▶

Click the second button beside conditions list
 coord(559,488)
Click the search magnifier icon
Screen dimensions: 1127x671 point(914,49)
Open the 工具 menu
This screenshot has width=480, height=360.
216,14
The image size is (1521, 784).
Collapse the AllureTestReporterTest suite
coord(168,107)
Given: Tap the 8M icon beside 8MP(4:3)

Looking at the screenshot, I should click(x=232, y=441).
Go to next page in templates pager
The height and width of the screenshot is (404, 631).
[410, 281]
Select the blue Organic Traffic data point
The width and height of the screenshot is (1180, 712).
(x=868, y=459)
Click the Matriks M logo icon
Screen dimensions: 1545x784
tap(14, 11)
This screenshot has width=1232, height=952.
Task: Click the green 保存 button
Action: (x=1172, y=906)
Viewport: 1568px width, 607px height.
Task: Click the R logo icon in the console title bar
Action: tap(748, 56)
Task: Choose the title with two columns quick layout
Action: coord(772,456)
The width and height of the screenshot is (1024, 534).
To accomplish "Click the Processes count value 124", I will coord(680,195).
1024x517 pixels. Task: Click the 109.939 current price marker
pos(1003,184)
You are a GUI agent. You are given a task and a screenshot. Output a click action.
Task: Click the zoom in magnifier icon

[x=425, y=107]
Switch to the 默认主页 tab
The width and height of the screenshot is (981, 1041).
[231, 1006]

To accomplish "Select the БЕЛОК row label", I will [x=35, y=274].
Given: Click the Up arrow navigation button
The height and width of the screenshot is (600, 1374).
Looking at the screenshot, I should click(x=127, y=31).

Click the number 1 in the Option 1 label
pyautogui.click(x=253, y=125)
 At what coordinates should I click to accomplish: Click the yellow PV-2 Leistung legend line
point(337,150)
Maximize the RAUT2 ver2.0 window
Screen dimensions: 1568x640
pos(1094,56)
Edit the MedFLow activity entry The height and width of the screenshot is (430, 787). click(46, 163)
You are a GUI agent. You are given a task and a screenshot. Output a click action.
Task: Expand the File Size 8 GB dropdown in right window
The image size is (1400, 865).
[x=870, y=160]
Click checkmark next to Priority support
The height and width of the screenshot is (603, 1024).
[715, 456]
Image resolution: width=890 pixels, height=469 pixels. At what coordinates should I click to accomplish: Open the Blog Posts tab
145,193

◀

WRITTEN TASK. Put every line of the entries above into a Markdown table with two columns, "Row" for the row number and "Line" for the line itself, and leave out the blank lines.

ANSWER TO THE EXERCISE.
| Row | Line |
|---|---|
| 1 | Click the second button beside conditions list |
| 2 |  coord(559,488) |
| 3 | Click the search magnifier icon |
| 4 | Screen dimensions: 1127x671 point(914,49) |
| 5 | Open the 工具 menu |
| 6 | This screenshot has width=480, height=360. |
| 7 | 216,14 |
| 8 | The image size is (1521, 784). |
| 9 | Collapse the AllureTestReporterTest suite |
| 10 | coord(168,107) |
| 11 | Given: Tap the 8M icon beside 8MP(4:3) |
| 12 | Looking at the screenshot, I should click(x=232, y=441). |
| 13 | Go to next page in templates pager |
| 14 | The height and width of the screenshot is (404, 631). |
| 15 | [410, 281] |
| 16 | Select the blue Organic Traffic data point |
| 17 | The width and height of the screenshot is (1180, 712). |
| 18 | (x=868, y=459) |
| 19 | Click the Matriks M logo icon |
| 20 | Screen dimensions: 1545x784 |
| 21 | tap(14, 11) |
| 22 | This screenshot has width=1232, height=952. |
| 23 | Task: Click the green 保存 button |
| 24 | Action: (x=1172, y=906) |
| 25 | Viewport: 1568px width, 607px height. |
| 26 | Task: Click the R logo icon in the console title bar |
| 27 | Action: tap(748, 56) |
| 28 | Task: Choose the title with two columns quick layout |
| 29 | Action: coord(772,456) |
| 30 | The width and height of the screenshot is (1024, 534). |
| 31 | To accomplish "Click the Processes count value 124", I will coord(680,195). |
| 32 | 1024x517 pixels. Task: Click the 109.939 current price marker |
| 33 | pos(1003,184) |
| 34 | You are a GUI agent. You are given a task and a screenshot. Output a click action. |
| 35 | Task: Click the zoom in magnifier icon |
| 36 | [x=425, y=107] |
| 37 | Switch to the 默认主页 tab |
| 38 | The width and height of the screenshot is (981, 1041). |
| 39 | [231, 1006] |
| 40 | To accomplish "Select the БЕЛОК row label", I will [x=35, y=274]. |
| 41 | Given: Click the Up arrow navigation button |
| 42 | The height and width of the screenshot is (600, 1374). |
| 43 | Looking at the screenshot, I should click(x=127, y=31). |
| 44 | Click the number 1 in the Option 1 label |
| 45 | pyautogui.click(x=253, y=125) |
| 46 |  At what coordinates should I click to accomplish: Click the yellow PV-2 Leistung legend line |
| 47 | point(337,150) |
| 48 | Maximize the RAUT2 ver2.0 window |
| 49 | Screen dimensions: 1568x640 |
| 50 | pos(1094,56) |
| 51 | Edit the MedFLow activity entry The height and width of the screenshot is (430, 787). click(46, 163) |
| 52 | You are a GUI agent. You are given a task and a screenshot. Output a click action. |
| 53 | Task: Expand the File Size 8 GB dropdown in right window |
| 54 | The image size is (1400, 865). |
| 55 | [x=870, y=160] |
| 56 | Click checkmark next to Priority support |
| 57 | The height and width of the screenshot is (603, 1024). |
| 58 | [715, 456] |
| 59 | Image resolution: width=890 pixels, height=469 pixels. At what coordinates should I click to accomplish: Open the Blog Posts tab |
| 60 | 145,193 |